» **Exercise directions**: Exclude the pictures and reproduce exactly the lines that run from the one holding "Big Time Gaming (38, 33)" to the end of the entries below.

(Saved data entries)
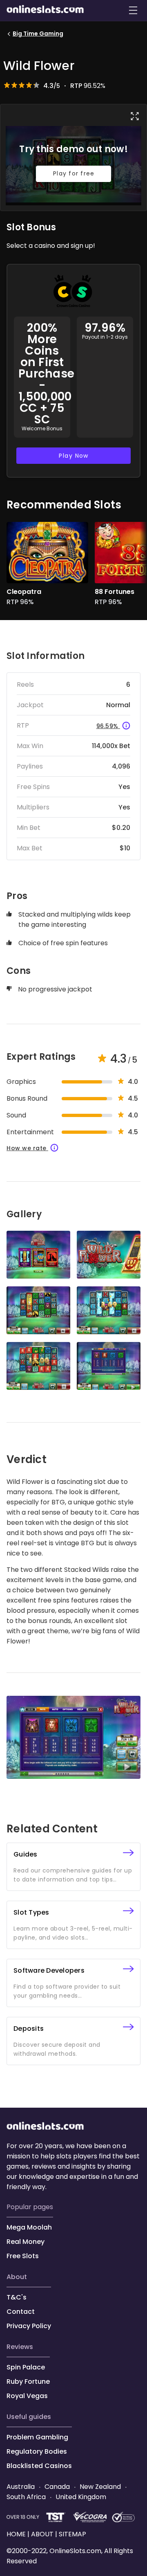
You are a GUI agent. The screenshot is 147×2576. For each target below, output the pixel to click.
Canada (57, 2486)
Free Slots (23, 2256)
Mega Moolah (29, 2227)
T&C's (17, 2297)
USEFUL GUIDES (29, 2416)
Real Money (26, 2241)
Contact (21, 2311)
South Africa (27, 2497)
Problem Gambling (37, 2437)
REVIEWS (20, 2346)
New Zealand (100, 2486)
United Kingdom (80, 2497)
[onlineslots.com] (45, 2127)
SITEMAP (71, 2534)
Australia (21, 2486)
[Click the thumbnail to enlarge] (38, 1255)
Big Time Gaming (38, 33)
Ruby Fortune (28, 2381)
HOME (17, 2534)
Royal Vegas (27, 2396)
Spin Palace (26, 2367)
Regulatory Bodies (37, 2451)
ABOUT (17, 2277)
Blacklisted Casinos (39, 2465)
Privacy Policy (29, 2326)
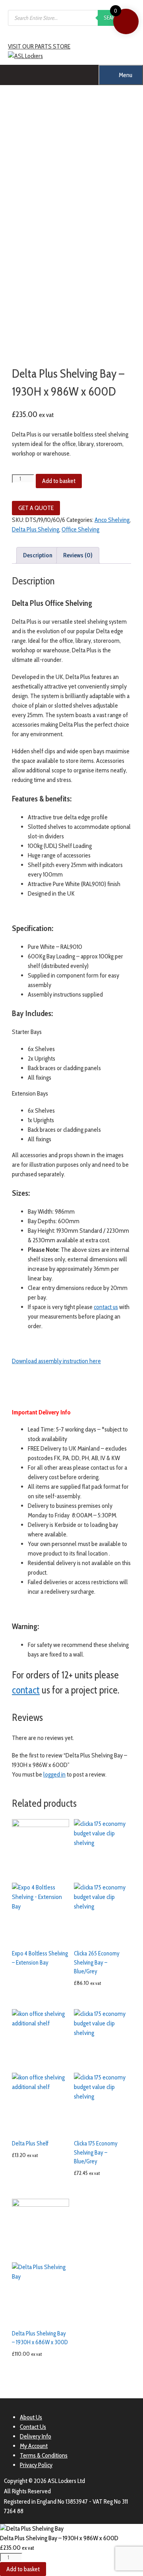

» **Exercise response**:
Big Time Gaming (38, 33)
Ruby Fortune (28, 2381)
HOME (17, 2534)
Royal Vegas (27, 2396)
Spin Palace (26, 2367)
Regulatory Bodies (37, 2451)
ABOUT (17, 2277)
Blacklisted Casinos (39, 2465)
Privacy Policy (29, 2326)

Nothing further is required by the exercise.